REQUIREMENT - In the records, find each line where "Given" occurs, and copy it.

(Stored records)
------------------------------------------------------------
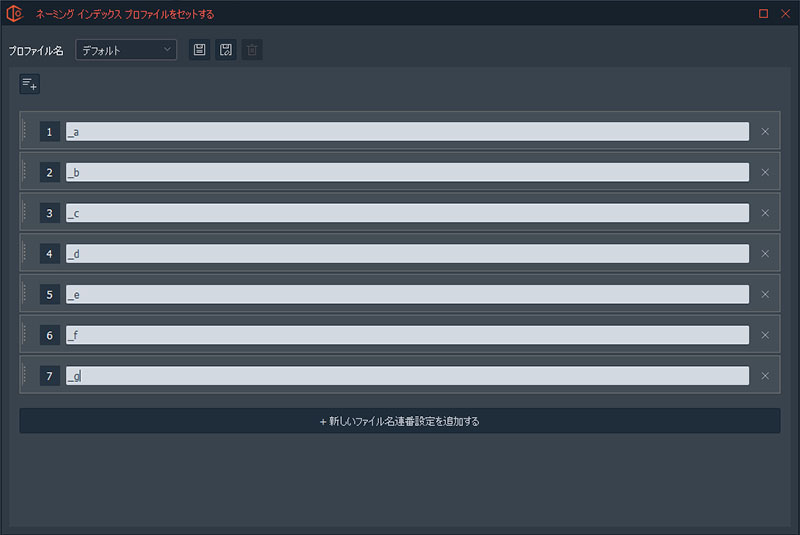Grab the drag handle of row 2
This screenshot has height=535, width=800.
(x=26, y=172)
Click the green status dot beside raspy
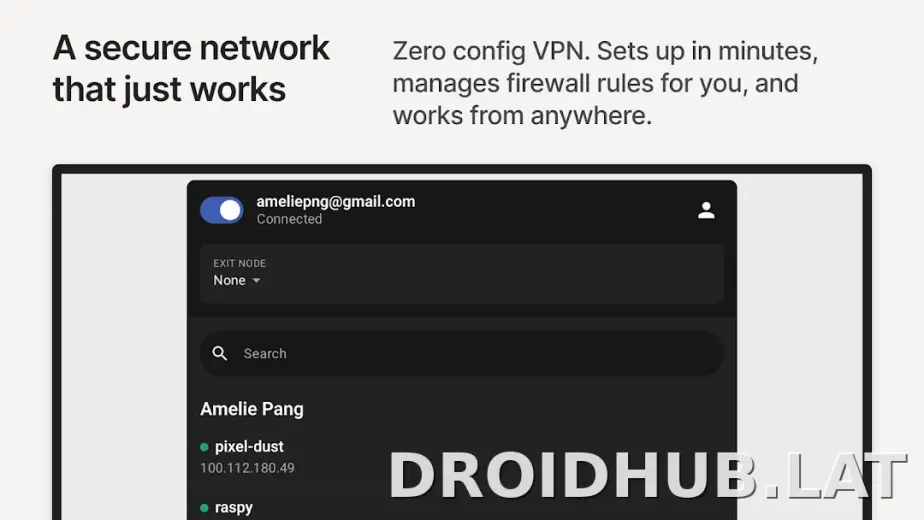The image size is (924, 520). [x=204, y=508]
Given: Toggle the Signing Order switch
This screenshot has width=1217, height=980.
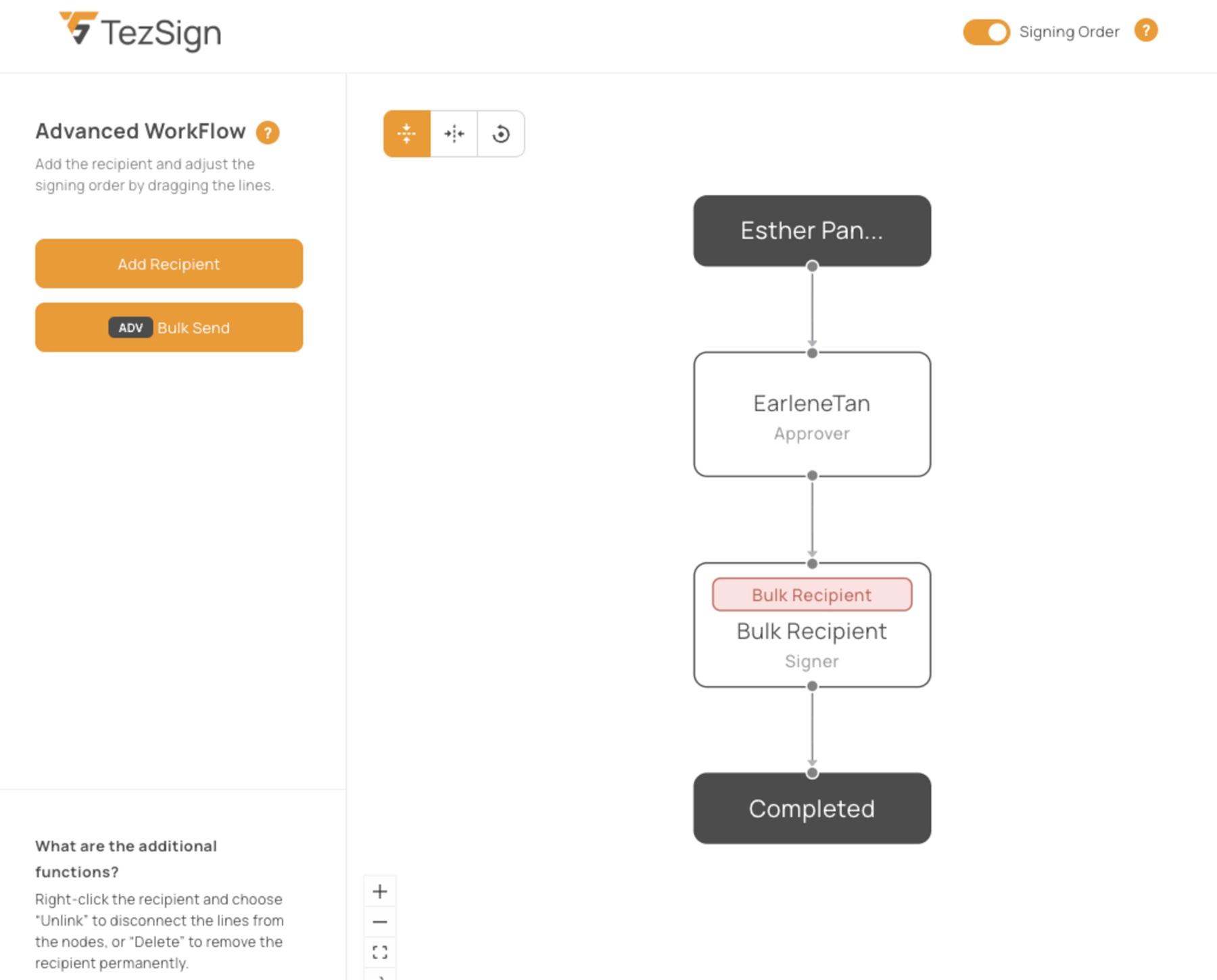Looking at the screenshot, I should pos(986,32).
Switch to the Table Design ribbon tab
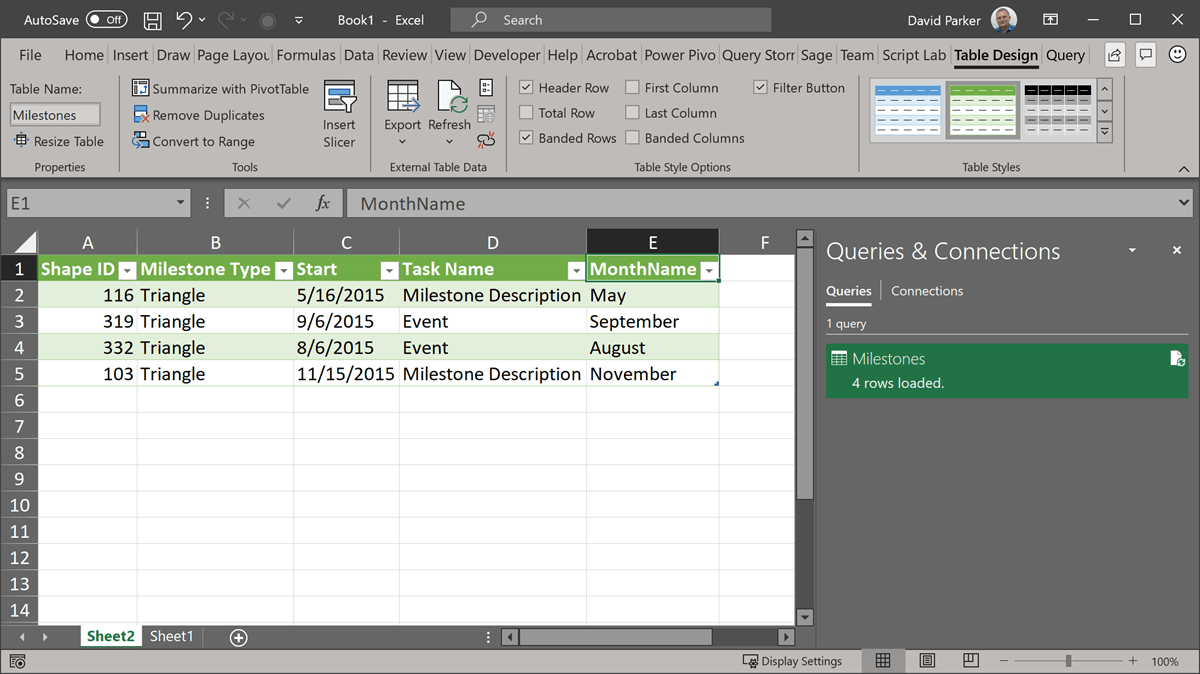The width and height of the screenshot is (1200, 674). pyautogui.click(x=995, y=55)
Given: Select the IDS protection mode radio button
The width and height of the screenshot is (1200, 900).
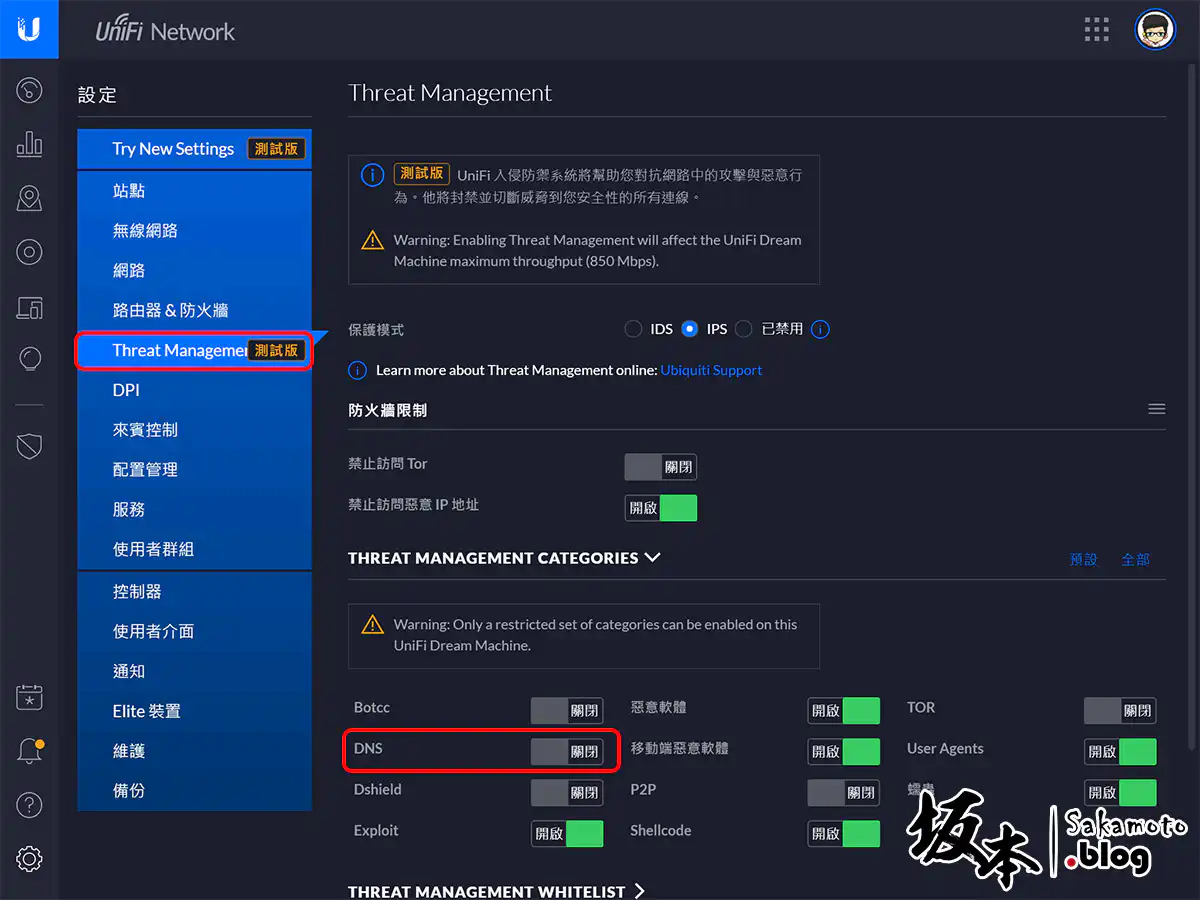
------------------------------------------------------------
SOLUTION FOR THIS EXERCISE -
Given: Toggle the Signing Order switch
Given: Select the IDS protection mode radio button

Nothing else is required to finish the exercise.